A village in Hertfordshire cannot expand into the Cheviot Hills.
The town planner, in trying to meet the growing needs of the community,
has no option but to allow expansion into land adjacent to the existing
town. Access to a field is 100% determined by the ownership of the adjacent
fields. The illogical anomaly exists that the Monopoly Commission is charged
with investigating the provision of goods and services but not of the only
true monopoly that of land. It could be argued that the provision of land,
rights of access etc are a service and therefore under the remit of the
Commission.
History of the people's commons and the House of Commons
In 1830's an unrepresentative Government enabled the exclusion of the
landless, that is the people, from the use of Common Land by sponsoring a
General Enclosure Act which enabled any land speculators with capital, by
fulfilling not-onerous conditions to privatise formerly Commons land and
acquire it as his property without purchase. History has absentmindedly
failed to record this National Revolution, that of the Landowning
Dictatorship (landownership was a qualification for voting for the
parliament) in a country which remembers the Peasant revolt of 1381
(These conditions were not temporary and in many instances the changed use
of that land to-day makes it questionable whether the present owner has
forfeited rights conferred by the Act.)
The rapid effect was to deprive the general population
of free access to the countryside, of building land, grazing, food
gathering and collection of fire making and building materials.
'Commons' were not comparable with present-day, often picturesque,
village greens used for recreation , but were the vital resource of rural
and therefore the generality of the people. Without the village common
even a small farmer could not survive since his plough team of oxen required
a vast common to provide otherwise non-existent pasture: commonless meant
firewoodless, rabbit pie less, timber less, herb less, nut less, medicine
less-
and for the widow,goose-less and goat-less, for some home-less and for
others life-less.
Thus the present land monopoly by the capital owners is not an ancient
relic of our history but a modern initiative of a priveleged elite
turning a natural resource to a private domain. (Read John Clare on the
enclosure of Helpstone Common)
This discriminatory social engineering has not been re-engineered by the
representative governments which followed the Reform Act of the nineteenth
century and the womens' franchise act which is as recent as 1918.
The present land ownership pattern has the benefit of neither an ancient
lineage or modern utility It is not equitable, sanctioned by democratic
aclaim nor is it immutable.
It has a baleful effect on everything surrounding the building of houses .-
type of houses built (e.g. middle class estates) who builds the houses
(Large construction companies), who owns the land (investment corporations,
insurance companies, plc's,
all accessing public capital ) also the
inheritors of the priveleged political class and crucially it effects the
selling price of the resulting restricted supply of houses.
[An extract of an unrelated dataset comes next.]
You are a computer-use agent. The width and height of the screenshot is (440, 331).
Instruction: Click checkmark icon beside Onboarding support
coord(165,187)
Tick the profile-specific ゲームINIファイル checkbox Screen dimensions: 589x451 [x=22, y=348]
All are
effected detrimentally by this monopoly. The result is that the price of
houses is determined not by the cost of building but the monopoly of actual
and potential building land.
Firstly the restriction of the supply drives up the price.
The second factor driving up the price of houses is the consequent
speculation in the price of land treated as a commodity not a natural
resource
The third factor is speculation in the rising price of existing houses.
The fourth factor is the rising demand for houses from an increasing
constituency of would- be home makers. This is a minor factor compared
with (2) and (3)
A fifth factor is any restrictions on the granting of planning permission.
A sixth factor is the acquisition of second homes, some for renting out.
The six elements above have different constituencies.
Different value judgements can be attached to these factors.
Different measures can be taken to relieve these pressures as appropriate.
The resulting anomaly
It is the central concern of the tiny minority who own the land of Britain
, and are insulated from housing needs to seek to benefit from the needs of
the majority who have need of housing. The people's need generates the
value of all the houses and the tiny minority owning land feed on this need.
Why should the Prince of Wales cause houses to be built to sell at £350,000
each?
Because the geared-up price of land is out of the reach of those living on
income and is available only to those with substantial capital , self build
housing remains , in UK, the solution of a tiny minority. In other
countries
it is a viable option which many take advantage of to solve their housing
needs. Historically in Britain it was and world wide it is the preferred
means of solving housing needs. Not th eleast reason is that the labour cost
of a self build house is nil and the profit mark up is equally attractive.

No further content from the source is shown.